L'artiste a organisé un parcours de cinq stations aux différentes ambiances colorées et sonores qui passent de l'éclairage rouge érotique à une surcharge de néon et de lumière bleue, du bruit parasite à la valse. Chaque espace modulent nos sens et donne le ton à une exposition à la fois unifiée et cloisonnée, vibrante et figée.
L'artiste se fait architecte, décorateur factice ou collectionneur : en rassemblant entre ces murs des illustrations anciennes, des artefacts et objet décoratifs ou usuels, il retrouve une certaine filiation avec les cabinets de curiosités (Wunderkammer) et leur attrait pour une vision encyclopédique du monde.
Le geste ne s'arrête pas pour autant à celui de la collecte de curiosa, ni même à celui du ready-made. L'objet domestique ou rare est un point de départ récurrent dans le travail de Patrick Bérubé qui lui permet de franchir la ligne subtile du détournement d'usage. Son intervention est souvent minimale, parfois brutale : une illustration ancienne se voit légèrement additionnée de formes colorées tandis qu'un tableau est recouvert de peinture bleue ou qu'une table de billard est rendue inutile car trouée en son centre.
Pour cette installation, l'artiste accumule des sources aussi diverses que le Marquis de Sade, l'Ancien Testament, les illustrations scientifiques vulgarisées ou l'imagerie de la conquête de l'ouest. Populaire, mythologique ou savant, ses œuvres orchestrent un monde manipulé qui déplace le sens commun et le font basculer de l'autre côté du miroir.

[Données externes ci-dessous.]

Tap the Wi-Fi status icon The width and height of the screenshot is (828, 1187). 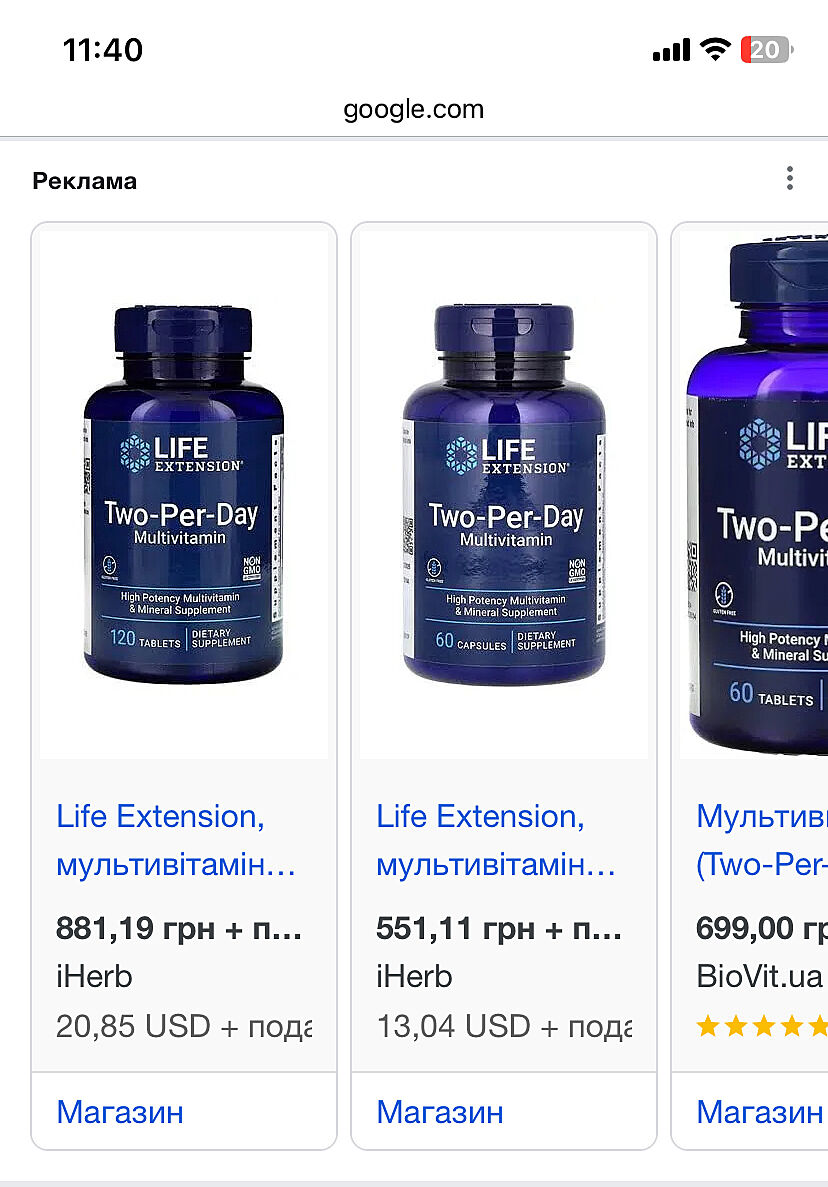[x=714, y=49]
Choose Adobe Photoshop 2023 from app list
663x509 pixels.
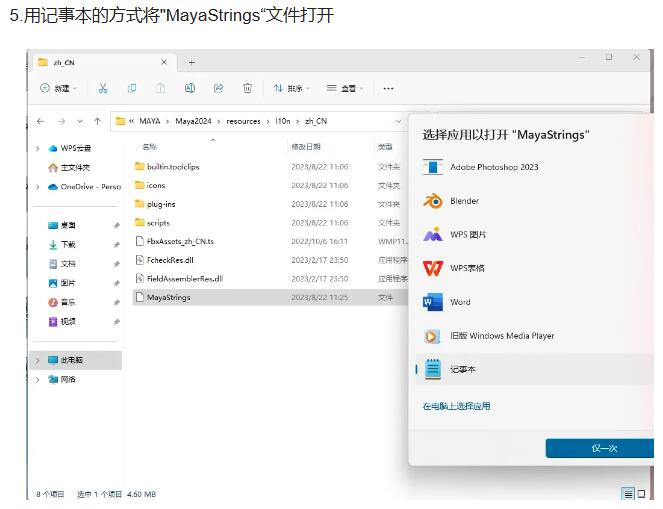(x=494, y=167)
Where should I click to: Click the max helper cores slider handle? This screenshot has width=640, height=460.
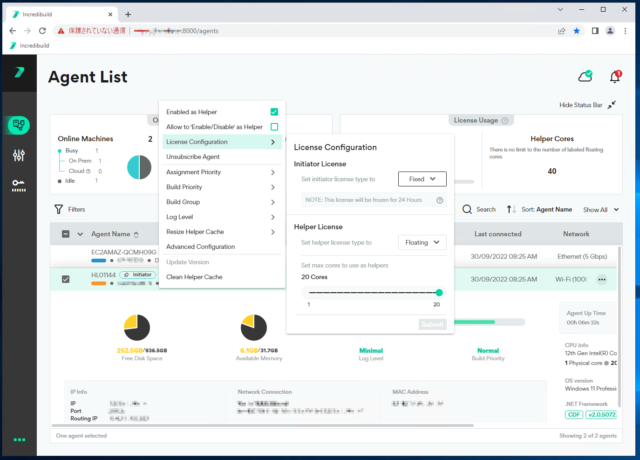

Si Patrick Bérubé modifie peu ou prou ses objets, il en fait définitivement les acteurs d'un théâtre sous contrôle où chacun tient un rôle précis. Les objets viennent corrompre l'oeuvre voisine pour agir comme des parasites de formes et de références. Ces détournements sont efficaces lorsque ils sont subtilement menés, notamment avec la série des illustrations retouchées ou des partitions musicales. Il sont davantage artificiels lorsque l'artiste superpose un théâtre enfantin à une mise en scène érotique.
De ces objets ambigus et polyvalents ressort une dimension nouvelle à l'oeuvre de Patrick Bérubé. L'approche ludique ou séduisante, de prime abord, recèle en fait une dimension sous-jacente davantage critique où l'artiste évoque les jeux de pouvoir, de l'amour et de l'argent. L'équilibre entre ces vastes enjeux tient pour beaucoup dans l'utilisation radicale et efficace de l'espace. Plus que l'objet critique, c'est l'orchestration concrète d'un lieu à la fois familier et fantasmé qui marque le regard et donne à l'exposition son élan critique.